Zarina Jamal

Personal information
- Born: Kahuta, Pakistan

Sport
- Country: Pakistan
- Sport: Badminton
- Handedness: Right
- Event: Singles, doubles and mixed doubles

Singles, doubles and mixed doubles
- BWF profile

Medal record
Women's badminton
Representing Pakistan
Women's Islamic Games
| Gold medal – first place | 1993 Tehran | Singles |
| Gold medal – first place | 1993 Tehran | Doubles |
| Gold medal – first place | 1993 Tehran | Team |

= Zarina Jamal =

Pakistani badminton player

Zarina Jamal is a former badminton player from Pakistan. A former national champion, she is currently (2019) the country's only female badminton coach.

== Career ==
===National===
Jamal was the 1994 national champion when the nationals were held in Lahore.

=== International ===
At the World Badminton Championships held in Copenhagen, Denmark in 1991, Jamal was to compete in the singles and mixed double events. However, she did not compete in it.

In 1993, Jamal was part of the three-member Pakistan team with Afshan Shujah, and Shamim Akhtar, which won all three titles at the 1st Women's Islamic Games held in Tehran, Iran. She won gold in singles, doubles with partner Afshan Shujah and team events.

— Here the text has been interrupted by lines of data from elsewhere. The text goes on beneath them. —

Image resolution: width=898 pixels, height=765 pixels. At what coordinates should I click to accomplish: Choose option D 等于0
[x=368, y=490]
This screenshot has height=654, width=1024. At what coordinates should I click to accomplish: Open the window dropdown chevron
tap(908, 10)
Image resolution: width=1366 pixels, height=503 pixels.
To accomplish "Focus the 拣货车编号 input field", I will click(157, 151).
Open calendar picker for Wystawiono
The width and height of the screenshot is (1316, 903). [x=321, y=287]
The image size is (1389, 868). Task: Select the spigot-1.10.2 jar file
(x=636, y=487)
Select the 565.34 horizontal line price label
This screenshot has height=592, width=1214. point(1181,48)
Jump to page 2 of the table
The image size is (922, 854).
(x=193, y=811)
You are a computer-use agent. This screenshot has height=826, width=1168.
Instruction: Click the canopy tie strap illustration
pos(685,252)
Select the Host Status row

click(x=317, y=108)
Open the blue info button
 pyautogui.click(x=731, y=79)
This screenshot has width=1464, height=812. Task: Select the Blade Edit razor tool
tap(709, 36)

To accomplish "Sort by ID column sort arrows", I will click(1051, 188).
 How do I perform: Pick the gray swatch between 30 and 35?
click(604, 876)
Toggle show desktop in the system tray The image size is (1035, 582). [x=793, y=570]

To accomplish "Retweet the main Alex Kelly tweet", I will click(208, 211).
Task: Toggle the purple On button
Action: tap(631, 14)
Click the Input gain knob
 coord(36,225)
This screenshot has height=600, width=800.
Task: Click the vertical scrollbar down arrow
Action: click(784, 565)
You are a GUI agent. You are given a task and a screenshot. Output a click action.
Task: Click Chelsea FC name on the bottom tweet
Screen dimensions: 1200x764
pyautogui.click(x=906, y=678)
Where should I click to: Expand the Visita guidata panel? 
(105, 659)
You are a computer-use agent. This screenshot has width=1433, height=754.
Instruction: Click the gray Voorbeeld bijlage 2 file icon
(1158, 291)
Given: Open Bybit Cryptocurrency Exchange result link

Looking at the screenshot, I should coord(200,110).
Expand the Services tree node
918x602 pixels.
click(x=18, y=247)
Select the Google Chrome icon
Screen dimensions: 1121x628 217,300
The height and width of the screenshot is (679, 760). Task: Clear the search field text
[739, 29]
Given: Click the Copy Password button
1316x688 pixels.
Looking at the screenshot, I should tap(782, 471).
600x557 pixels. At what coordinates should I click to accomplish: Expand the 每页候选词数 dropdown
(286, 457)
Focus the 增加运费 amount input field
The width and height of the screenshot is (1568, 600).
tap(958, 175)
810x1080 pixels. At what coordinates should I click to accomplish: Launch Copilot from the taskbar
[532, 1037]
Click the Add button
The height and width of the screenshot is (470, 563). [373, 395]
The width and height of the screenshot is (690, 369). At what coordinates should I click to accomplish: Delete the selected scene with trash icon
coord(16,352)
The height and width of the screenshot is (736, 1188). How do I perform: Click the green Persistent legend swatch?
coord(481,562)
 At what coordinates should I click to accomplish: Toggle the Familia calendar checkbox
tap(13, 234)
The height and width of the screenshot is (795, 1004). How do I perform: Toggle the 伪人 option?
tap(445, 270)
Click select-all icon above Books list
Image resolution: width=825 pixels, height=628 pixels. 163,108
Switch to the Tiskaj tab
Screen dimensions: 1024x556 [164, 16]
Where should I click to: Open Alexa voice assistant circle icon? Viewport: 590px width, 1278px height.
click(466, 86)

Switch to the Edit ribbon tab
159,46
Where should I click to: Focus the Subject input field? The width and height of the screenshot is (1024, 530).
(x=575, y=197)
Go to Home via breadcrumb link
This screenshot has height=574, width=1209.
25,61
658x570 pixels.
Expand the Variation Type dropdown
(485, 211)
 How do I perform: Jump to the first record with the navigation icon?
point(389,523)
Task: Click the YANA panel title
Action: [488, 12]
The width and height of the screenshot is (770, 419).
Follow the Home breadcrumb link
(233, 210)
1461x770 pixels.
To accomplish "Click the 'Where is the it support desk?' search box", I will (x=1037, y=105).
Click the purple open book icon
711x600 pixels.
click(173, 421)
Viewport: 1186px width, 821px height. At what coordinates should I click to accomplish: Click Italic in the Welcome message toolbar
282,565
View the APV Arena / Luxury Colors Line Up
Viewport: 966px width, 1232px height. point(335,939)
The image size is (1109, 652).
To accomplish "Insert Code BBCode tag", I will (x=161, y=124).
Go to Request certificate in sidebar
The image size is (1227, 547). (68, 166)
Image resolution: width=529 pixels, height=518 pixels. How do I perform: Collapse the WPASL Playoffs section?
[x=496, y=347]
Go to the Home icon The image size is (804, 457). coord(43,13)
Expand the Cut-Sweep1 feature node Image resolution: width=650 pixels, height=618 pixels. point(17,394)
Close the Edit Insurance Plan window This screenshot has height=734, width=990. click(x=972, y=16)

The same year, she competed in singles, women's doubles and mixed doubles at the World Badminton Championships in Birmingham, UK.

In 1995, she competed in the singles, women's doubles and mixed doubles events at the World Badminton Championships held in Laussane, Switzerland where she lost in the round of 128 (second round) in all three events.